5 min of tryptic digestion of purified rabbit skeletal alpha-actinin decreases by approximately 75% the ability of alpha-actinin to cross-link F-actin filaments as measured viscometrically at 27 degrees C, but has little effect on the sedimentation coefficient of alpha actinin at 20 degrees C or an alpha-actinin's ability to increase the Mg2+-modified ATPase activity and rate of turbidity increase of reconstituted actomyosin suspensions. Twenty to sixty min of trypsin treatment reduces the sedimentation coefficient of alpha-actinin and destroys much of alpha-actinin's ability to increase the MG2+-modified ATPase and rate of turbidity increase of reconstituted actomyosin suspensions. Therefore, the ability of alpha-actinin to increase the rate of in vitro measures of muscle contraction may not result directly from alpha-actinin's ability to cross-link F-actin filaments. Trypsin does not split alpha-actinin into large fragments as it does myosin. Previous studies have shown that 35 to 65% of total tryptic-susceptible peptide bonds in alpha-actinin are split after 60 min of incubation with trypsin and that 30% of these bonds split in 60 min are cleaved during the first 5 min in a rapid reaction. That splitting of this group of peptide bonds has little effect on the sedimentation coefficient of alpha-actinin indicates that these bonds are located in a region of the alpha-actinin molecule where noncovalent forces are strong enough to maintain conformation of the native alpha-actinin molecule even after these bonds have been split.
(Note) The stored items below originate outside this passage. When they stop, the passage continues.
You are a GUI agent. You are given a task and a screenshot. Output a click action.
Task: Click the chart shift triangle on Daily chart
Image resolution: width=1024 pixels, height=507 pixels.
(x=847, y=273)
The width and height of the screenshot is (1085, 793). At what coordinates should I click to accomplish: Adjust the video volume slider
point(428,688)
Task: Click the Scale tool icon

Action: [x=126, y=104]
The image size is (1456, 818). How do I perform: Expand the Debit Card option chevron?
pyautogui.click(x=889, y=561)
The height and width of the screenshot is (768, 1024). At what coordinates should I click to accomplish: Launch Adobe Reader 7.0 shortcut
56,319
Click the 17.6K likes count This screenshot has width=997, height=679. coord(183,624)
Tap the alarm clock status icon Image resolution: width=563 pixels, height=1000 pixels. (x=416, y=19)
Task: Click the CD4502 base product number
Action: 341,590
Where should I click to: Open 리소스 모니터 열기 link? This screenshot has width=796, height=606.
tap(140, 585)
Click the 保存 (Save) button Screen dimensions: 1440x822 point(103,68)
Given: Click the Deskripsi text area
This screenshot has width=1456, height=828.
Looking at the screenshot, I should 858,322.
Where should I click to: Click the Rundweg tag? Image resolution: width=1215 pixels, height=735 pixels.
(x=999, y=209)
This ostensible segregation of alpha-actinin's ability to cross-link F-actin filaments from its ability to increase rate of in vitro assays of contraction by tryptic digestion may suggest that alpha-actinin could have at least two different physiological roles: (1) to bind actin filaments to each other or to basal structures, and (2) to enhance the effectiveness of actin in supporting movement.